When you start out a Paleo diet, you read basic information about what things you should and should not eat, such as through an article listing Paleo foods or the using the Paleo pyramid above. These presentations are a helpful starting point because they communicate the fundamental principles of the diet and get the basic message out there in an easily digestible form. However, they are just the beginning, a jumping off point from which you can begin your individual exploration, and not, as many people think, a rigid, closed system.

On this point I think it's super helpful to read Chris Kresser's article Moving from a “paleo diet” to a “paleo template” In it he talks about experimentation and the importance of taking into account the individual variations between people. E.g, some of us handle nuts and seeds better than others. Many people who have issues with milk can still eat butter, or ghee. Some people also don't seem to gain weight no matter what they eat! What's up with that? (My brother eats all kinds of crap and he's thin and muscular.) These things also change with time and circumstances. Are you a high-level athlete? Are you pregnant? Do you have thyroid issues? Are you diabetic? Are you 20 years old or 60?

These things really matter in terms of how your body is going to function. So, of course it comes down to finding the things that work for you, and respecting the fact that you have a unique body, with unique hormones and digestive systems, and the only one who can tell you if something is good for you is YOU. Trust yourself and listen to your body!

So, how do you find out the ideal Paleo-based diet for you??

Removing Foods

One important thing to mention is the role of removing potentially problematic foods from your diet before you make a judgement about them. As Dave Asprey says, you have to get clean so you can get dirty. In other words, you need to build an accurate understanding of how different foods actually affect you. For me, I had eaten wheat my entire life, every day, and I never noticed anything negative from it at all, but I gained a lot of weight over time and didn't know why. After learning about the Paleo Diet and reading Wheat Belly by William Davis, I decided to give the no-wheat thing a go, and after just a few weeks I started to really lose weight. It's been 5 months now and I've continued to lose weight and build muscle in that time, and my energy is great! I've had wheat about 3 or 4 times since then, and have noticed serious negative effects afterwards. Removing wheat from my diet allowed me to get some real perspective on how it affects me, which I never could have done otherwise.

A lot of Paleo resources talk about specific foods that affect some people more than others (great example: the Whole 30 challenge). Check out some of the elimination diets if you're not sure why you don't feel optimal, and cut something out for a few weeks to see what changes!

Be Bulletproof

If you're curious about the Paleo diet I think a great place to start is with Dave Asprey's Bulletproof Diet, which is an "upgraded Paleo," optimal health-based approach.
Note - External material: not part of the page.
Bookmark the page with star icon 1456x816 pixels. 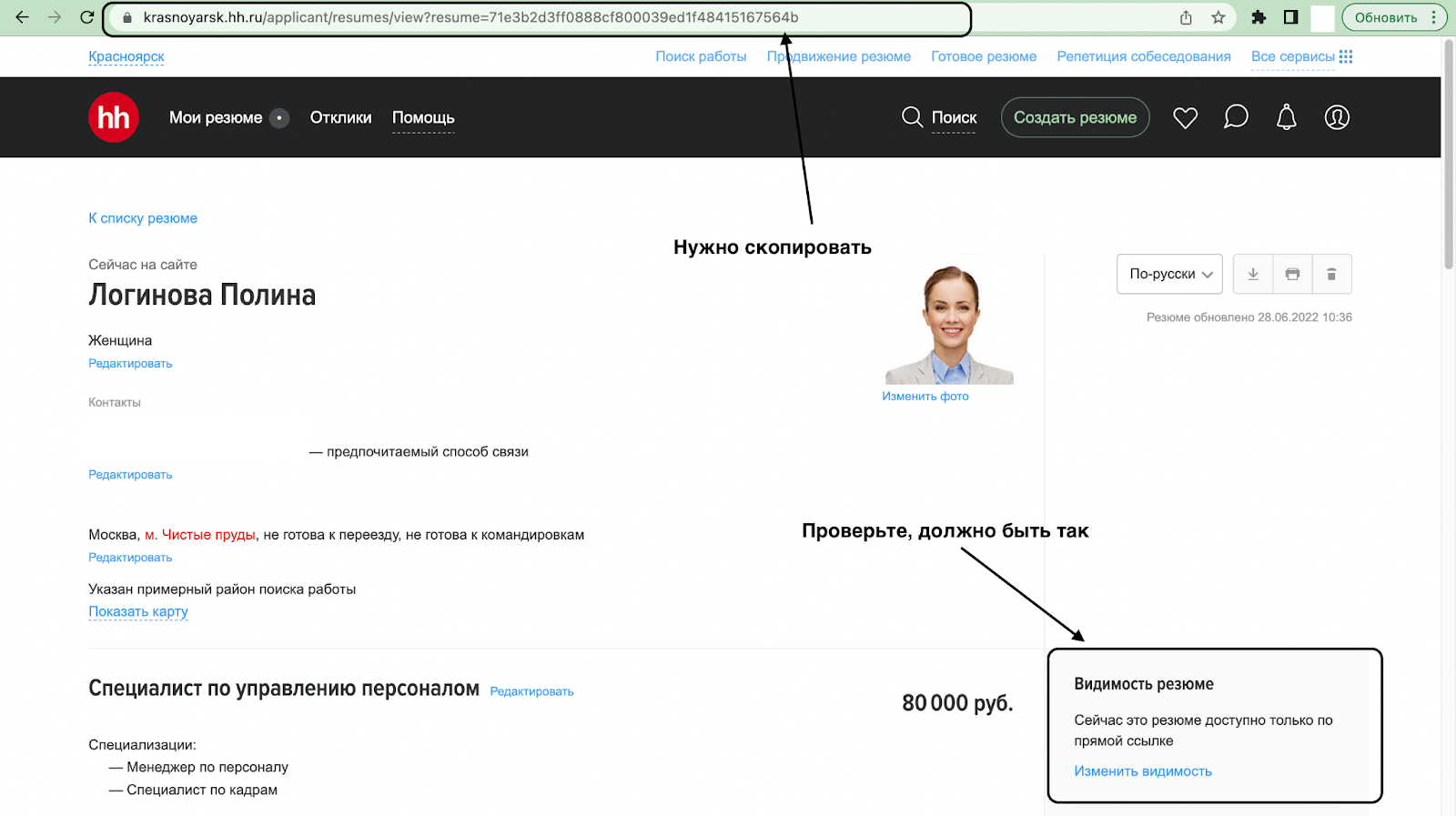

He's just one voice among many, but I think it's a great starting point because of the presentation. Here's an example to show how clearly it's presented:

This shows the range of common oils and fats out there and their relative benefits to you nutritionally. What I like about this scale is that it's not explicitly forbidding you from anything, and allowing you to make your own choices. The only goal is to eat closer to the green side of the spectrum. If you eat some junk food one time you wont haven't failed the diet, and you can just get up the next day and keep working on eating closer to the green side.

My experience is that I started buying grassfed butter and coconut oil, and got rid of my vegetable oil in the house, but when I go out to eat I'm less picky because I just want to have fun and not worry about it too much. That's the guideline I've set for myself, and I feel good about it because I developed it myself and it works for me. I'm making my own educated choices, which is what it's really about. Once again, you are the only one who knows what's best for you! Go explore and keep learning about yourself!

Good luck on your health and nutrition journey!


  1. My husband and I do paleo, but we are far from perfect, even indulging in the occasional sushi, it works for us and as long as we feel good and healthy I think that's important.
    I'm so happy to read a post that has a refreshing and real outlook on the paleo lifestyle.

  2. i am trying to cut back on dairy like you did wheat. Hoping to see some positive benefits soon!

  3. I love how you push that important of each person as an individual - people often try to find something and follow it exactly and wonder why it doesn't work - everyone is so different! I try to go by an 85/15 rule. 85% of the time I can control what I am eating and eat clean. 15% of the time I don't worry about it - liking going out with friends as you said!